Presented an update at the European Organisation for Research and Treatment of Cancer, Cutaneous Lymphoma Task Force (EORTC CLTF) meeting on the safety and efficacy of the ongoing multicenter, open-label phase 1 intratumoral trial of TTI-621 in 23 patients with relapsed/refractory mycosis fungoides/Sézary syndrome, 20 of whom only received induction therapy consisting of 1-6 injections over 2 weeks. Local delivery of TTI-621 was well tolerated, with no treatment-related > Grade 3 adverse events or dose-limiting toxicity observed. Reductions in CAILS scores, which measure local lesion responses, were observed in 89% of patients, with 44% exhibiting reductions of 50% or greater. These responses occurred rapidly within the 2-week induction period. Similar CAILS scores changes were seen in adjacent non-injected lesions, suggesting locoregional effects that were not confined to the site of injection. Evidence of a systemic effect was observed in 1 of 2 patients receiving continuation monotherapy beyond the 2-week induction therapy. In addition, data suggest a combination effect with pegylated IFN-alpha-2a.

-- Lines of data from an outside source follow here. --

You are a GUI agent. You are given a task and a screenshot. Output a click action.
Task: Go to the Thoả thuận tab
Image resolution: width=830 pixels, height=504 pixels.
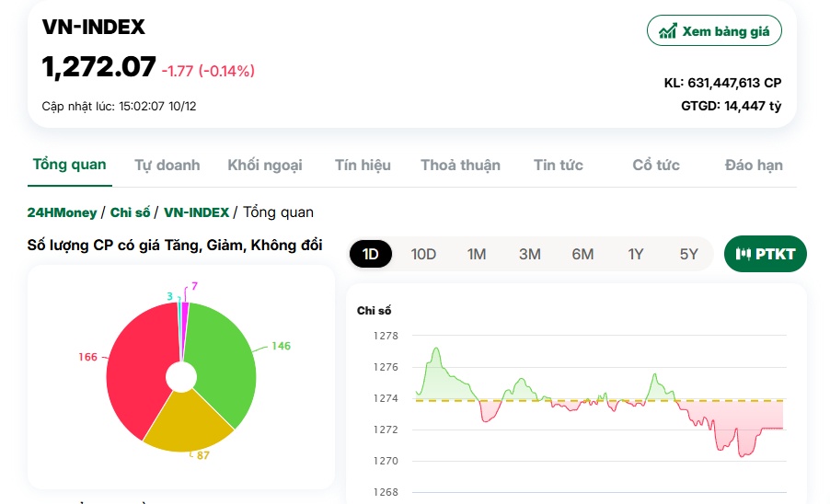coord(460,166)
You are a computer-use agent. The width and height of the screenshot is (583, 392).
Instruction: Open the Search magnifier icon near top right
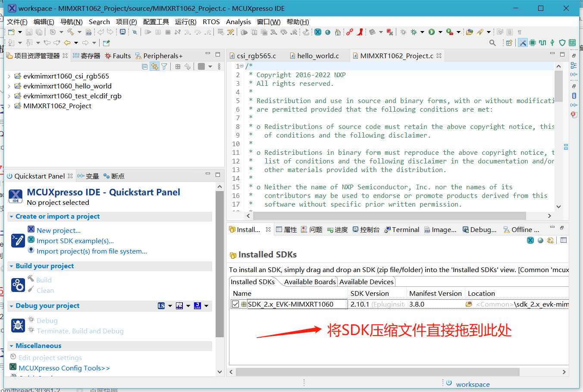(492, 43)
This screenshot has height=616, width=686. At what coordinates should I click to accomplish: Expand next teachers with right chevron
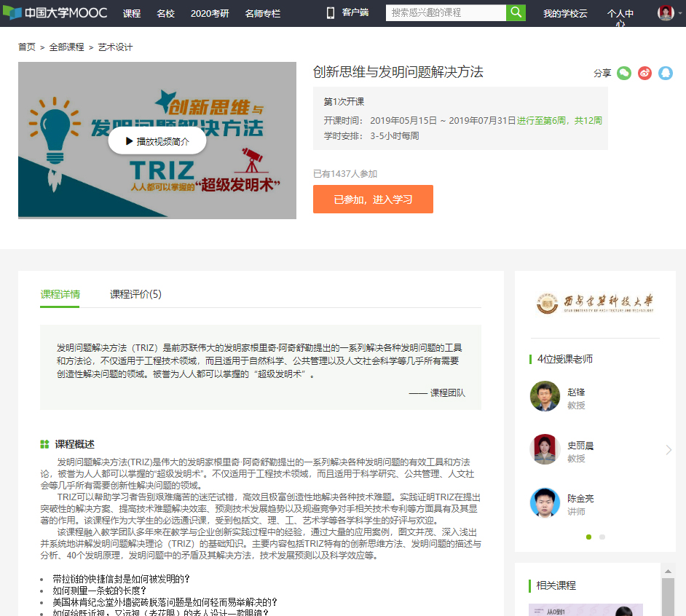coord(669,450)
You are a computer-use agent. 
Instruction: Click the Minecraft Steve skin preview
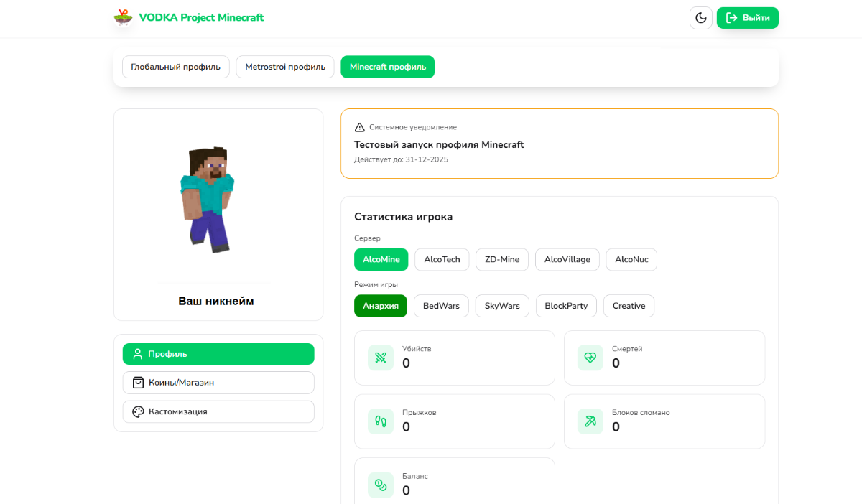point(207,200)
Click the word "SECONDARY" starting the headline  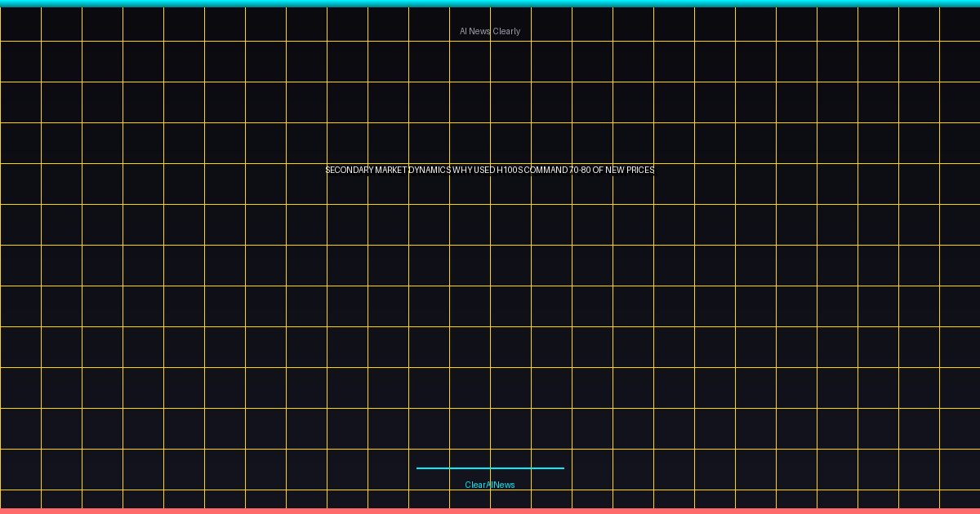pyautogui.click(x=351, y=170)
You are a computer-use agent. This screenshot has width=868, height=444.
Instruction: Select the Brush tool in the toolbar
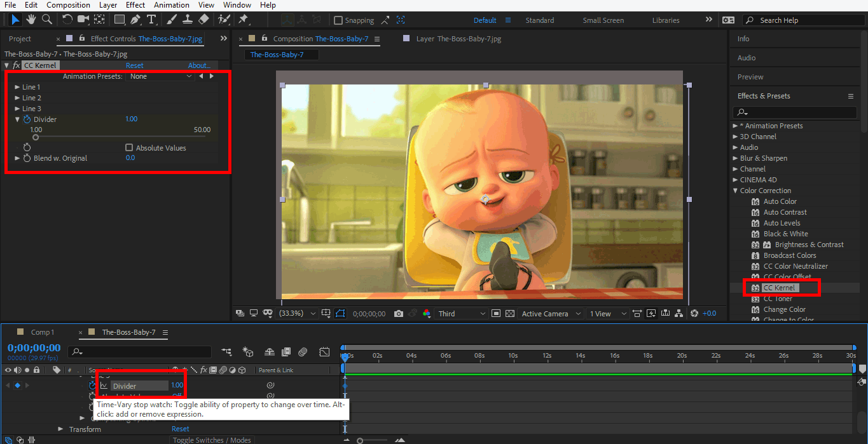point(170,20)
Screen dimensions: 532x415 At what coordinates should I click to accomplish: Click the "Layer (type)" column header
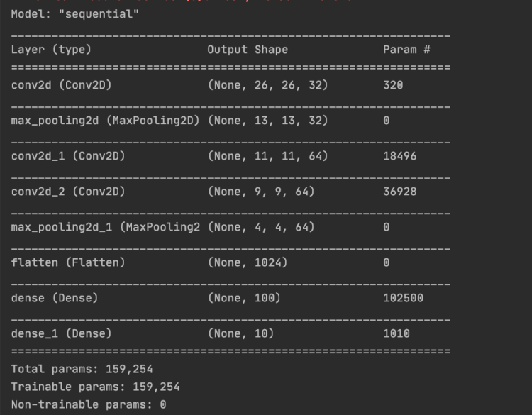click(x=51, y=50)
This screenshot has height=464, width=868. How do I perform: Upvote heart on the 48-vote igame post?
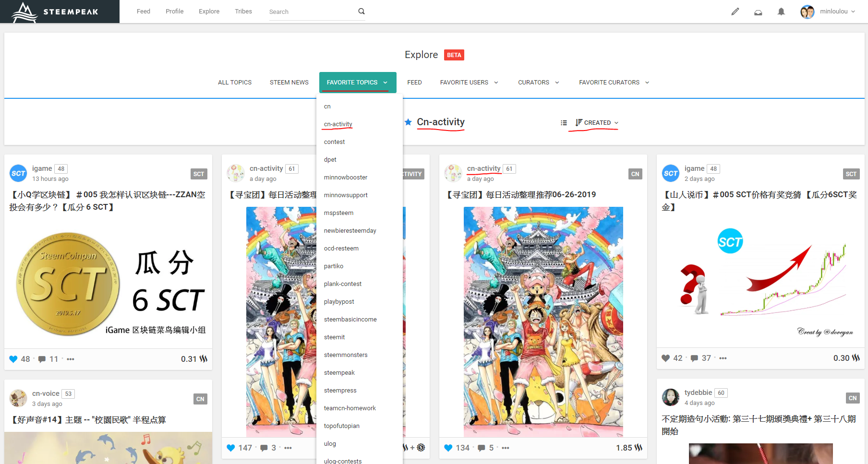coord(13,359)
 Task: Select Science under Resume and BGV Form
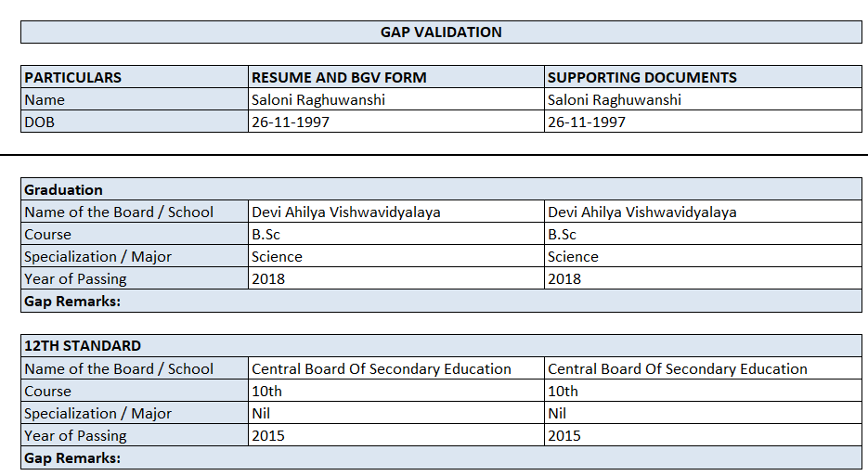(277, 257)
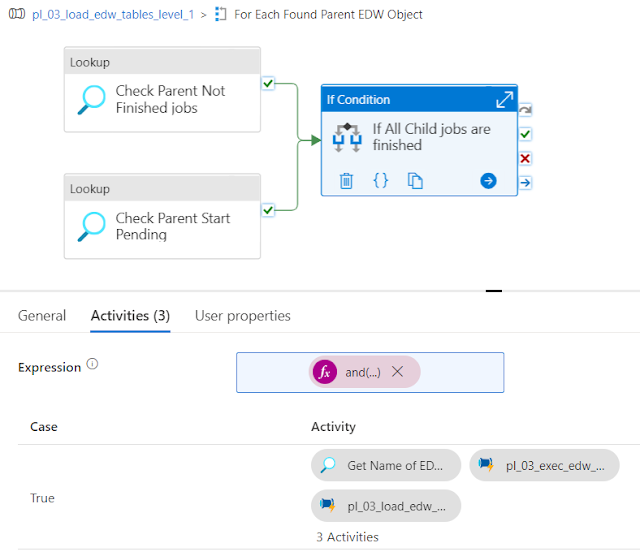Remove the and(...) expression with X
Image resolution: width=640 pixels, height=556 pixels.
[397, 372]
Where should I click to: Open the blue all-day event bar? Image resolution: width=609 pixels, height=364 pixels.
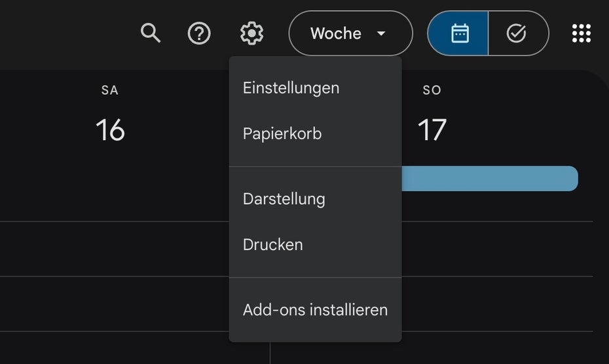[x=489, y=179]
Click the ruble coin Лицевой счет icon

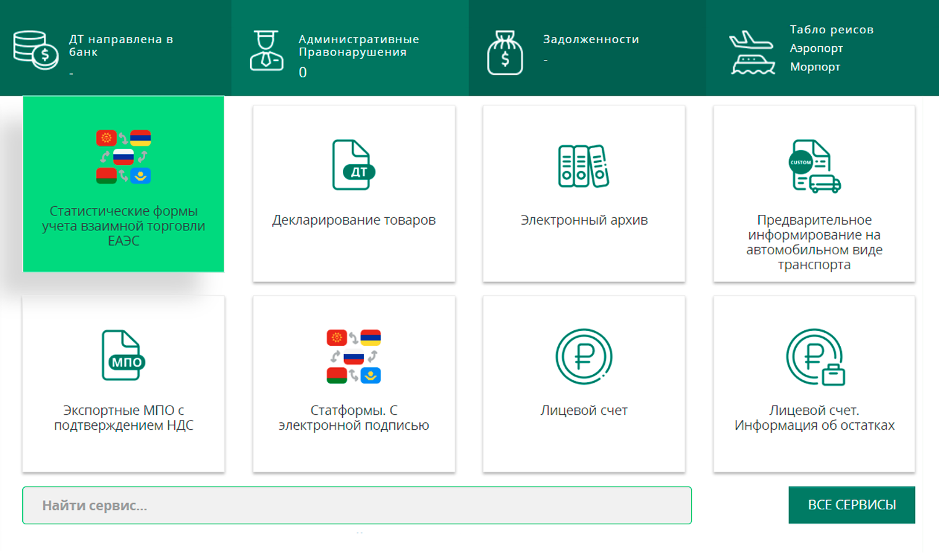[583, 356]
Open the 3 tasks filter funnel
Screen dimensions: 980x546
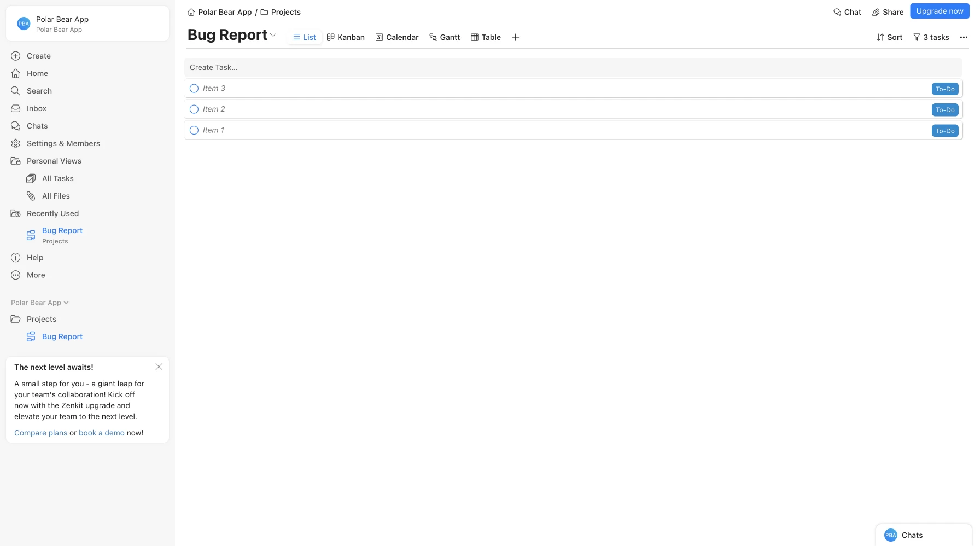[917, 37]
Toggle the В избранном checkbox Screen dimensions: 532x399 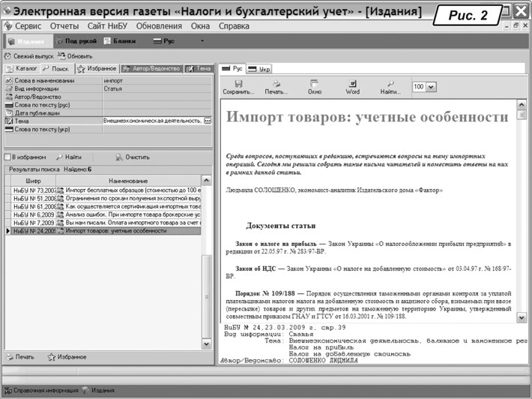tap(8, 158)
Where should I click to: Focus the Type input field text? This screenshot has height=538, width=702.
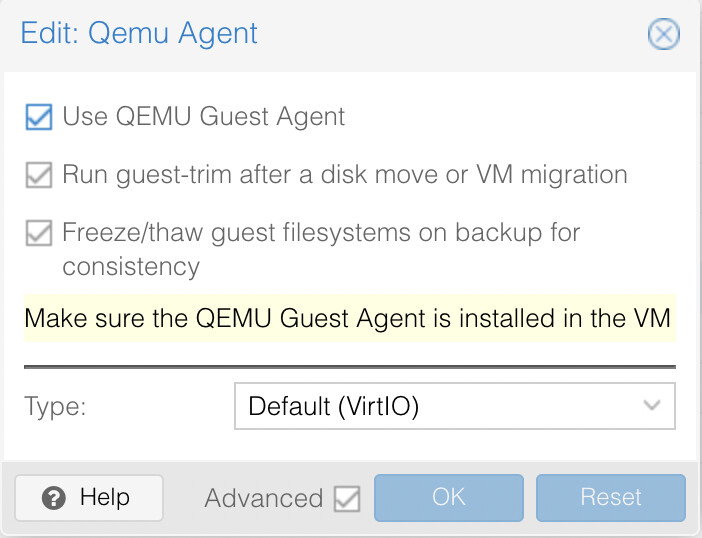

Presented an update at the Discovery on Target conference on the safety and efficacy of the ongoing multicenter, open-label phase 1a/b intravenous trial of TTI-621 in patients with relapsed/refractory hematologic malignancies. Based on an expanded data set of 163 patients, weekly infusions of TTI-621 were shown to be well tolerated. Thrombocytopenia was the most frequent grade 3 or higher treatment-emergent adverse event, occurring in 20% of patients. Platelet reductions, however, were shown to be transient and pre-dose platelet levels remained steady during the course of the study. Notably, the reversible thrombocytopenia did not lead to an increased risk of bleeding and had no impact on drug delivery, nor was there a significant impact of TTI-621 on hemoglobin levels. Monotherapy efficacy was observed in patients with mycosis fungoides (19% ORR, n=21), peripheral T-cell lymphoma, or PTCL (25% ORR, n=12), and diffuse large B-cell lymphoma, or DLBCL (25% ORR, n=8), and in DLBCL patients when combined with rituximab (25% ORR, n=24). This clinical activity was observed in patients receiving relatively low doses of drug (0.2 mg/kg for monotherapy or 0.1 mg/kg in combination with rituximab). Dose intensification beyond 0.2 mg/kg is currently ongoing, and doses of 0.5 mg/kg have been well tolerated for up to 27 weeks.
"The growing body of data from the TTI-621 intratumoral trial in patients with CTCL continues to look encouraging, and we believe that there are several potential paths forward in this indication, and possibly in other accessible tumors," said Dr. Niclas Stiernholm, president and CEO of Trillium Therapeutics. "Additionally, data from over 160 patients in our intravenous trial indicate that systemically delivered TTI-621 has single-agent and combination activity at relatively low doses, and ongoing efforts to dose intensify appear encouraging. We believe that flexibility is the best way to address this new IO pathway, and having two development candidates in the clinic, and options of intravenous and intratumoral delivery, as monotherapy or in combination, gives Trillium the most comprehensive approach to targeting CD47."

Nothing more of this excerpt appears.